* [Required tasks]:
(1) Reproduce the passage of the general terms of business starting with "I.  Scope of" and going on through "the contractual partner.".
(2) According to the general terms of business, within how many workdays of receipt may a binding offer be accepted?
(3) Continue the general terms of business from the point where the text ends.

* [Document excerpt]:
= Beginning of Section =
General Terms of Business


I.  Scope of these General Terms of Business

  1. These General Terms of Business (GTBs) apply exclusively with respect to enterprisers and legal persons under public law. We do not acknowledge terms of the contractual partner that contradict or deviate from our GTBs. They are only binding for us insofar as we have expressly agreed to such terms in writing in the individual case. Our GTBs also apply if we perform delivery to the contractual partner without reservation in the knowledge of terms of the contractual partner that contradict or deviate from our GTBs.
  2. Our GTBs also apply to all future business relationships between us and the contractual partner.


II.  Offer and order placement, written form

  1. Upon request, we shall prepare a binding offer that may be accepted within five workdays of receipt. Changes to the offer are deemed a new offer. Insofar as an offer has been accepted and a subsequent change is negotiated, the change or preparation of a new offer will be subject to a cost. We may make changes dependent on an advance payment on its costs.
  2. All offers, agreements, disclosures and recommendations of our employees, as well as other contractual ancillary agreements, reservations, changes and supplements require the written form to be valid. This applies equally to the rescission of the requirement for the written form.
= End of Section =
* [Provided records]:
= Beginning of Section =
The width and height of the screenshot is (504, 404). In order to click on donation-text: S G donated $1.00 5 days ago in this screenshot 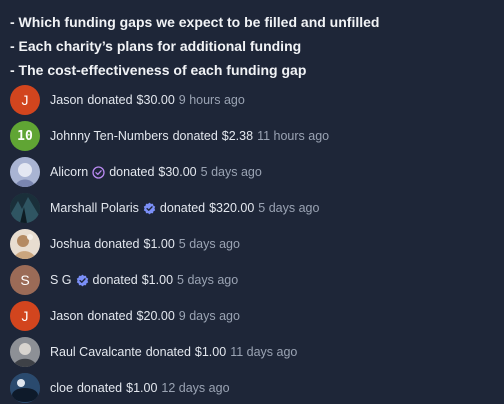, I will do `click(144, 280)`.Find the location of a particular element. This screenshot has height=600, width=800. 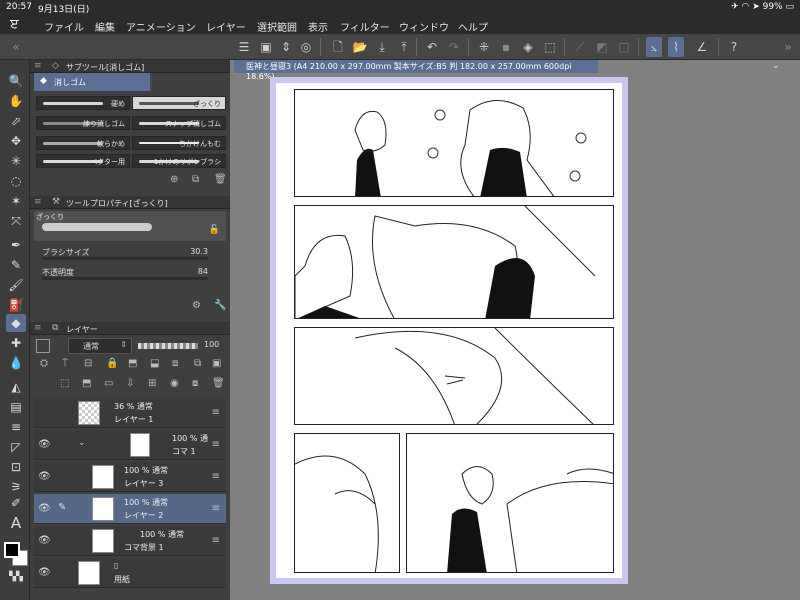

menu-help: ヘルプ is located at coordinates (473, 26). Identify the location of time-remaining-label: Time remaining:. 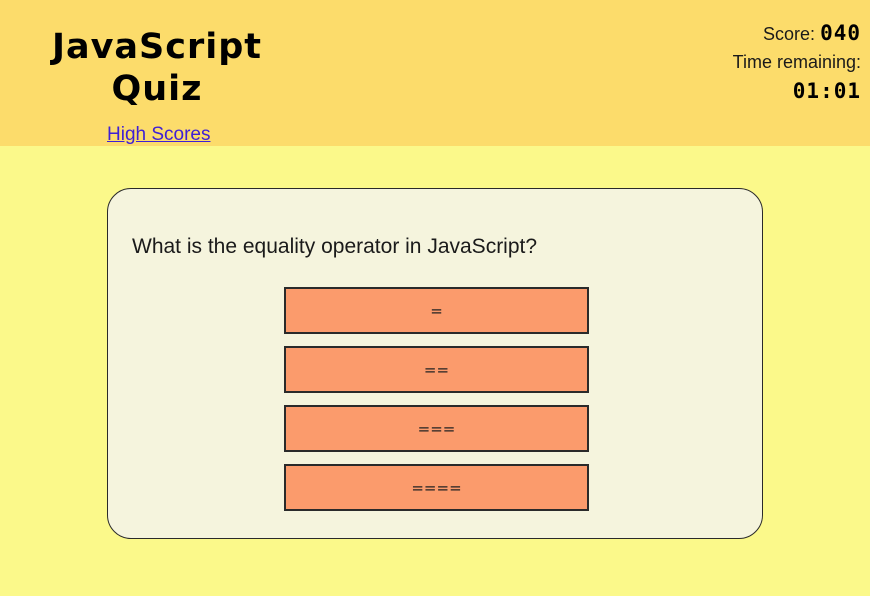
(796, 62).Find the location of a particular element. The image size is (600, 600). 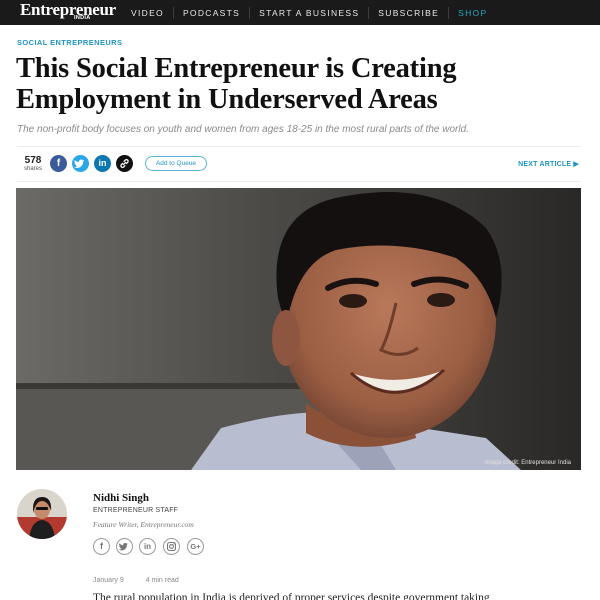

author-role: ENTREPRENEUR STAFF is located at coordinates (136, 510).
= End of Section =
= Beginning of Section =
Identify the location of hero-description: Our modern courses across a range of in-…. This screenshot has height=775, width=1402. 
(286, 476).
= End of Section =
* [Answer section]:
(1)
I.  Scope of these General Terms of Business

  1. These General Terms of Business (GTBs) apply exclusively with respect to enterprisers and legal persons under public law. We do not acknowledge terms of the contractual partner that contradict or deviate from our GTBs. They are only binding for us insofar as we have expressly agreed to such terms in writing in the individual case. Our GTBs also apply if we perform delivery to the contractual partner without reservation in the knowledge of terms of the contractual partner that contradict or deviate from our GTBs.
  2. Our GTBs also apply to all future business relationships between us and the contractual partner.

(2) Within five workdays of receipt.

(3)
  3. We reserve property rights and copyrights to all documents provided in connection with order placement. The contractual partner may not make these offer documents accessible to third parties.


III.  Sample and quality information

  1. Analysis data and information about other quality characteristics reflect the best of our knowledge according to the current state of the art and our design.
  2. Samples and templates correspond to the current average condition of the goods, unless a separate quality agreement is made for a defined period. Other performance data is only binding if it is expressly agreed in writing.


IV.  Delivery, default on delivery and liability

  1. Agreed delivery dates and periods are always subject to the condition of correct, punctual and complete self-delivery with the raw and auxiliary materials required to manufacture the goods. We are permitted to render partial deliveries.
  2. We are released from our delivery duty insofar as we have completed a congruent cover transaction with the respective supplier and, without fault ourselves, we are then not supplied correctly or punctually. We shall promptly inform the contractual partner of non-supply and assign the rights resulting from the cover transaction due to the incorrect or incomplete delivery to the contractual partner, insofar as we have not incurred damages ourselves.
  3. The contractual partner shall cooperate in acceptance and inform us in good time with respect to impaired delivery conditions.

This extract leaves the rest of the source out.